■ WRITTEN TASK ■
Copy the records word for word, from the line containing "You are a GUI" through the line containing "coord(999,852)", and leave the pictures out.

■ DATA SUPPLIED ■
########################################
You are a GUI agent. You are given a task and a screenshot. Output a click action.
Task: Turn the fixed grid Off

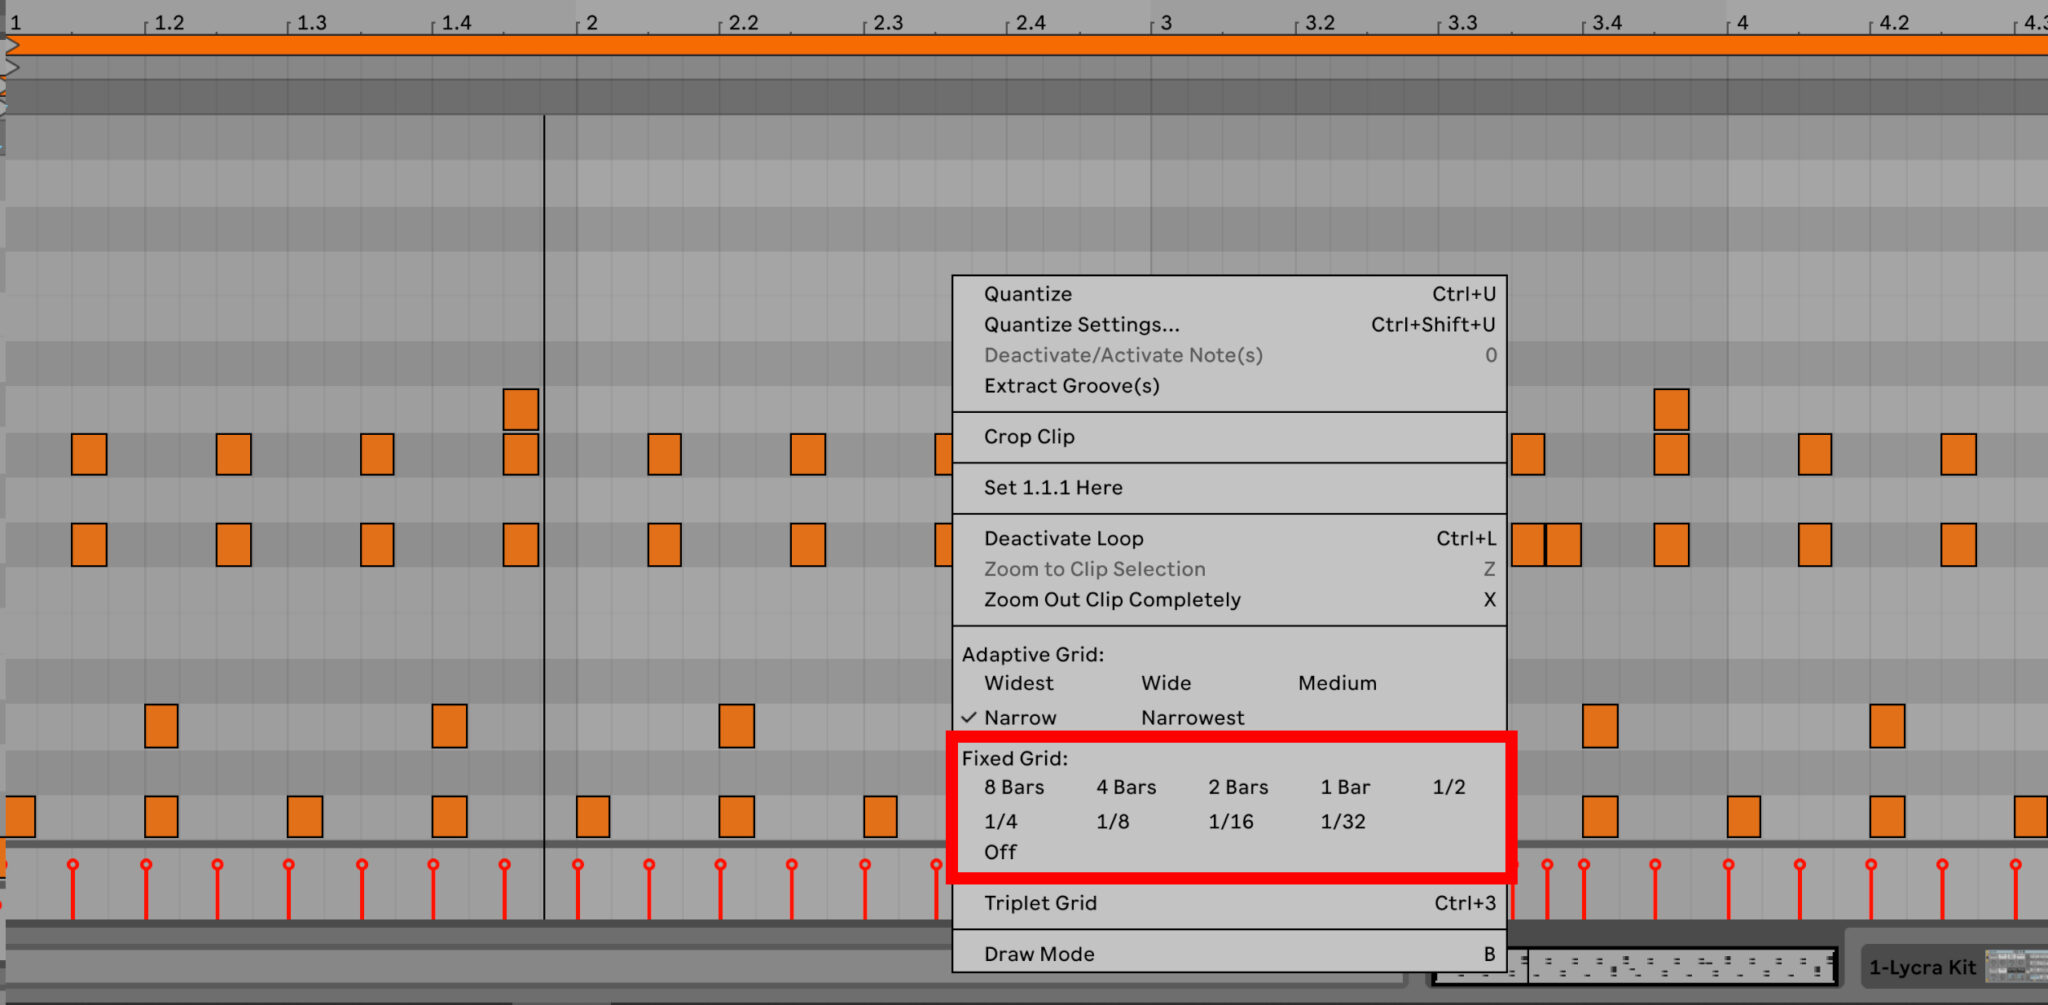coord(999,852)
########################################
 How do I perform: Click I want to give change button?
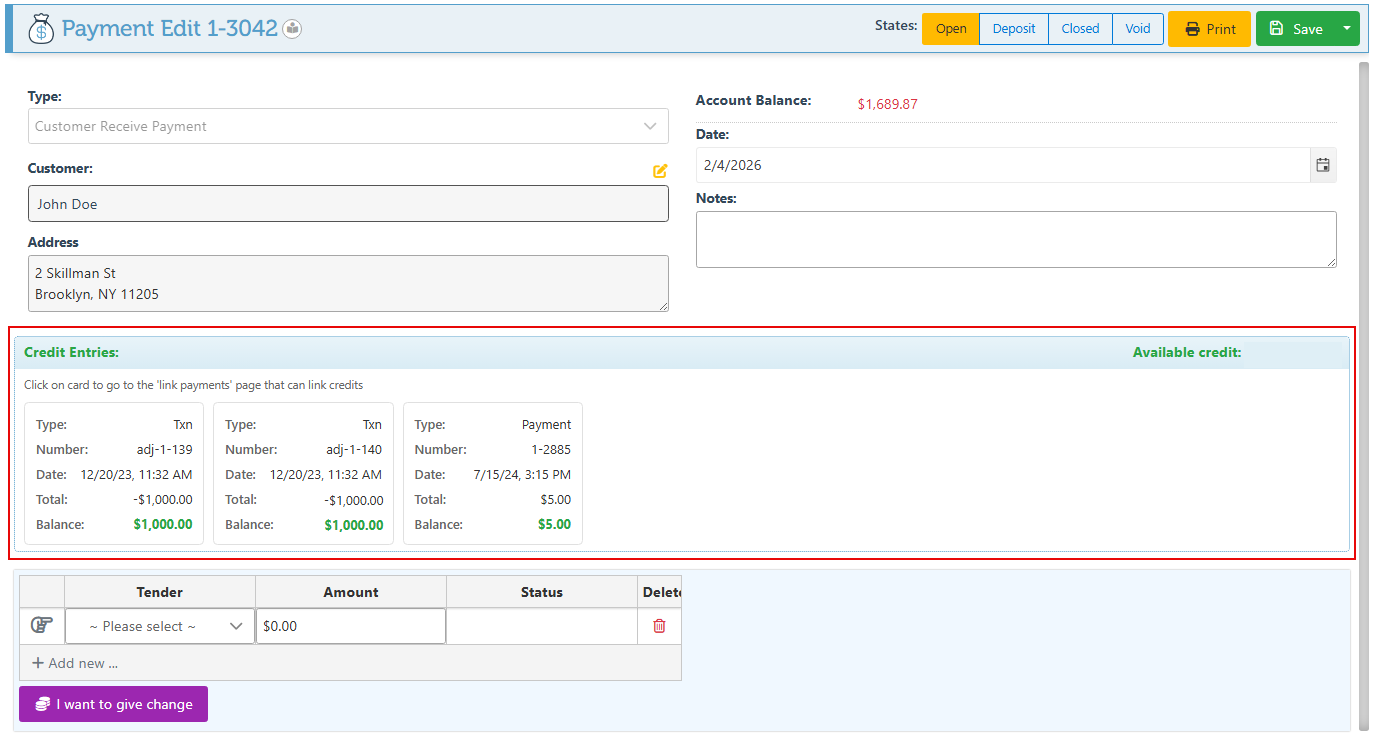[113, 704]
########################################
■ ANSWER TO THIS TASK ■
You are a GUI agent. You are given a task and a screenshot. Output a click action.
Task: Turn the fixed grid Off

coord(999,852)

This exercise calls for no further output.